2. Deletion, Destruction, Anonymization, and Retention

• The Law defines in detail what constitutes deletion and destruction in the digital context;

• Mandatory anonymization of data with no further processing purposes;

• Prohibition of re-identification without legal justification;

• Conditional retention permitted for national defense, security, and crime prevention purposes.

3. Cross-border Data Transfer

• Mandatory Data Protection Impact Assessment (DPIA) for cross-border transfers;

• Submission of reports to the competent authority within 60 days from the start of the transfer;

• Certain exemptions granted to state agencies or transfers of one's own personal data.

IV. INTERNATIONAL COOPERATION AND ENFORCEMENT

1. Principles and Mechanisms of International Cooperation

• Based on equality, sovereignty, and protection of individual rights;

• Areas of cooperation include technical support, information exchange, human resource training, research, and technology transfer.

2. Sanctions and Preventive Measures

• High fines: up to 10 times the illicit gain or 5% of the violator’s annual revenue;

• Suspension of processing or cross-border transfers if national security risks are detected;

• Applicable penalties for foreign individuals or organizations processing Vietnamese citizens' data without compliance.

V. CONCLUSION AND RECOMMENDATIONS

The Personal Data Protection Law 2025 marks a significant milestone in Vietnam’s legislative evolution from administrative policy to a robust legal framework for privacy rights.

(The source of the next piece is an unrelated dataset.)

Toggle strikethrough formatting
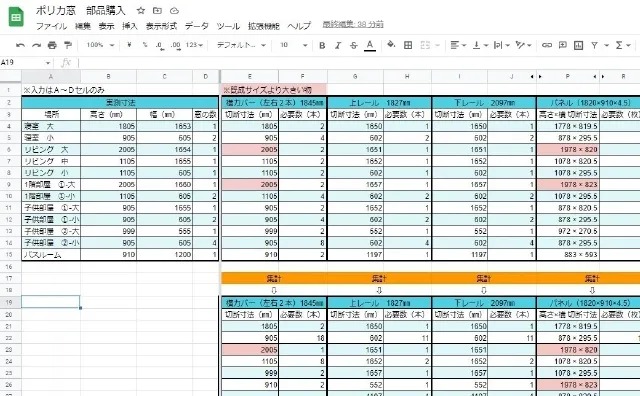The image size is (640, 396). pos(353,45)
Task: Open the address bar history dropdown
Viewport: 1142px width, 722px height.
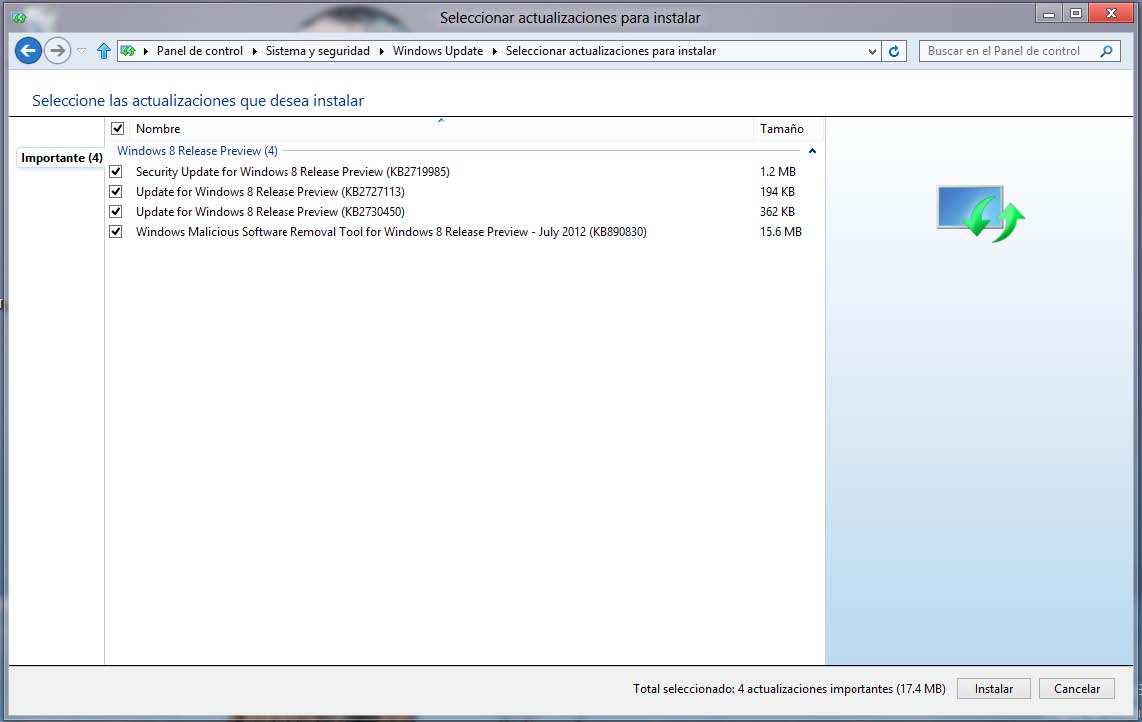Action: point(873,51)
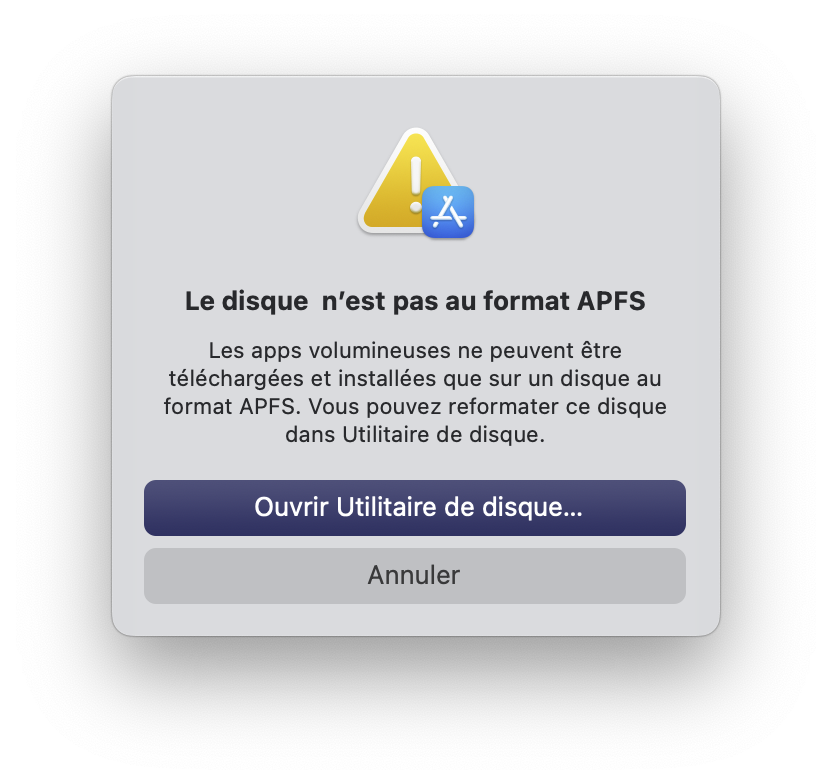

It elevates regulatory authority from Decree 13/2023/ND-CP to the statutory level, reflecting the government’s strong commitment to safeguarding personal rights in the digital age.

To ensure effective implementation, the following actions are recommended:

• Prompt issuance of detailed implementation guidelines;

• Establishment of an independent or dedicated data protection authority;

• Development of supporting technology for monitoring and enforcement;

• Legal communication campaigns to raise awareness and strengthen compliance capacity among businesses and the public.

The success of the Personal Data Protection Law will not be measured solely by the number of penalties imposed but by the cultivation of a culture of data and privacy respect—an essential standard for sustainable development in Vietnam’s digital society.